How to Write a "Why This College" Essay in 4 Easy Steps!

Updated: Aug 2, 2023


In the world of writing supplemental college essays, two topics are particularly frustrating for students. At Virtual College Counselors, we call these two prompts the "Why College" and "Why Major" supplemental essays. Here are a couple of specific examples for each of these prompts:

  • "Why College"

    • Many students apply to the College of Charleston based on our location, size, reputation and the beauty of our campus (temperate year-round weather also comes up frequently). While these are all important considerations in choosing a college, why is the College of Charleston a particularly good match for you? - College of Charleston

    • Please describe why you are interested in attending Tulane University? - Tulane University

  • "Why Major"

    • Please share a bit more about your academic interests. What do you hope to study at CU Boulder? What has inspired your interests in this area? Or if you are undecided, what area(s) of study are you considering? Think about your prior/current coursework, extracurricular activities, work/volunteer experiences, future goals, or anything else that has shaped your interests. - University of Colorado, Boulder

    • What academic areas are you interested in exploring in college? - Elon University

For this blog post, we're going to be focusing on the "Why College" essay.


Table of Contents

 

It Starts With College "Fit"


In the past, we've written blogs about defining and finding college "fit" as one of the core principles for an effective and efficient college search. When a student begins exploring colleges, they should be thinking about what "fit" looks like for them. We've written about college "fit" in other blog posts, but here are some questions students should be thinking about as they explore colleges:

  • How do you learn best? What kind of classroom setting is going to set you up for academic success? Do you like lectures, discussions, experiential learning, etc.? What about the size of a class? How often do the classes meet and for how long?
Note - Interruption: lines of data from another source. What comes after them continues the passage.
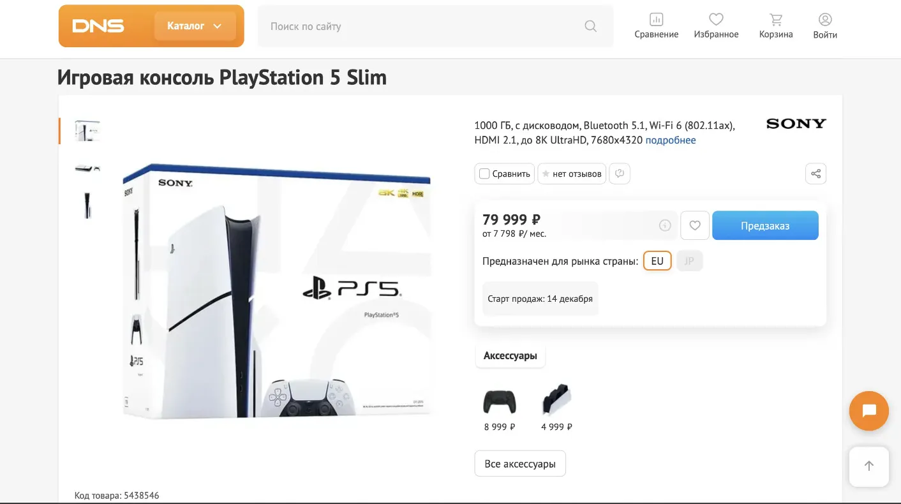This screenshot has height=504, width=901.
Task: Click the DNS logo
Action: [98, 26]
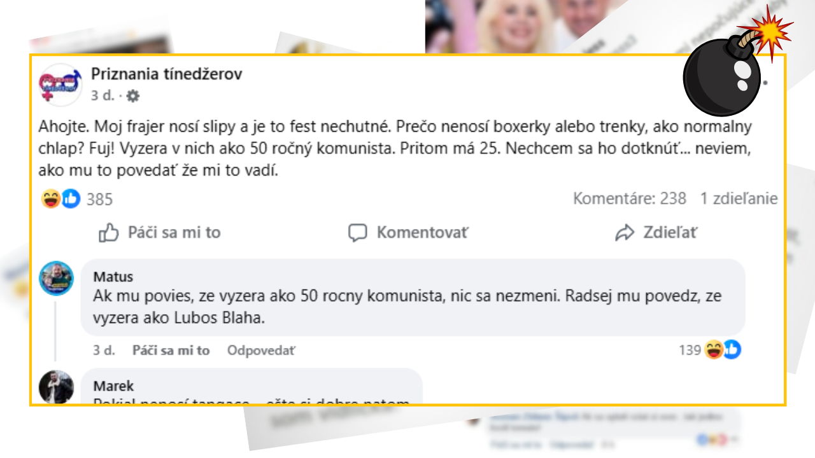Reply to Matus using Odpovedať
Image resolution: width=815 pixels, height=458 pixels.
click(x=261, y=350)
  • What kind of campus culture are you looking for? What kind of people do you want to be surrounded by? Are you looking for diversity, like-minded individuals, or a melting pot? Are you an extrovert, introvert, or ambivert? Does the school provide opportunities for you to relax and recharge? How big is the college and how does this affect academics and/or social life?

  • What are your thoughts on location? Do you want suburban, rural, or urban? What about weather? How far are you willing to go from home and what might the financial burdens of distance look like?

  • Is the college financially feasible? Is your family concerned about cost or do you have a little more flexibility with funding your education? What kind of scholarships does the school offer? Can you find an equivalent education that costs less?

Students should be asking these kinds of questions as they explore building their college list, but these insights also play a role later in the college process. So, why are we talking about college "fit" in a blog post about writing a "Why College" essay? Well, if a student has actually contemplated what they are looking for in a college, then writing about why they want to go to that college becomes significantly easier.

 

The "Why College" Formula


Now, some students are going to have highly detailed or deeply personal stories about why they are interested in a college. Let me be the first to alleviate some possible anxiety by letting you know that most students do not have a personal anecdote about why they're applying to a specific college. Most students have landed on a school through a combination of research, referrals, and guidance from a college counselor. Many students aren't even able to visit a college before having to write about why they are so eager to attend the institution. This is where the "Why College" Formula comes in!


With this exercise, any student can create authentic, compelling, and easily repeatable responses to the "Why College" prompt using a simple 4-step process with an Excel or Google Sheet.


Step 1: Define Your "Fit" Formula

As I mentioned towards the beginning of this blog, this process starts with "fit" (see our previous blogs on college fit for more details). For this example, I included Area of Study/Anticipated Major, Location, Finances, School Size, Extracurricular Interests, and Campus Culture in my "Fit" Formula. You should feel comfortable creating your own list of categories to focus on, but if you are lacking ideas, these categories will serve you well.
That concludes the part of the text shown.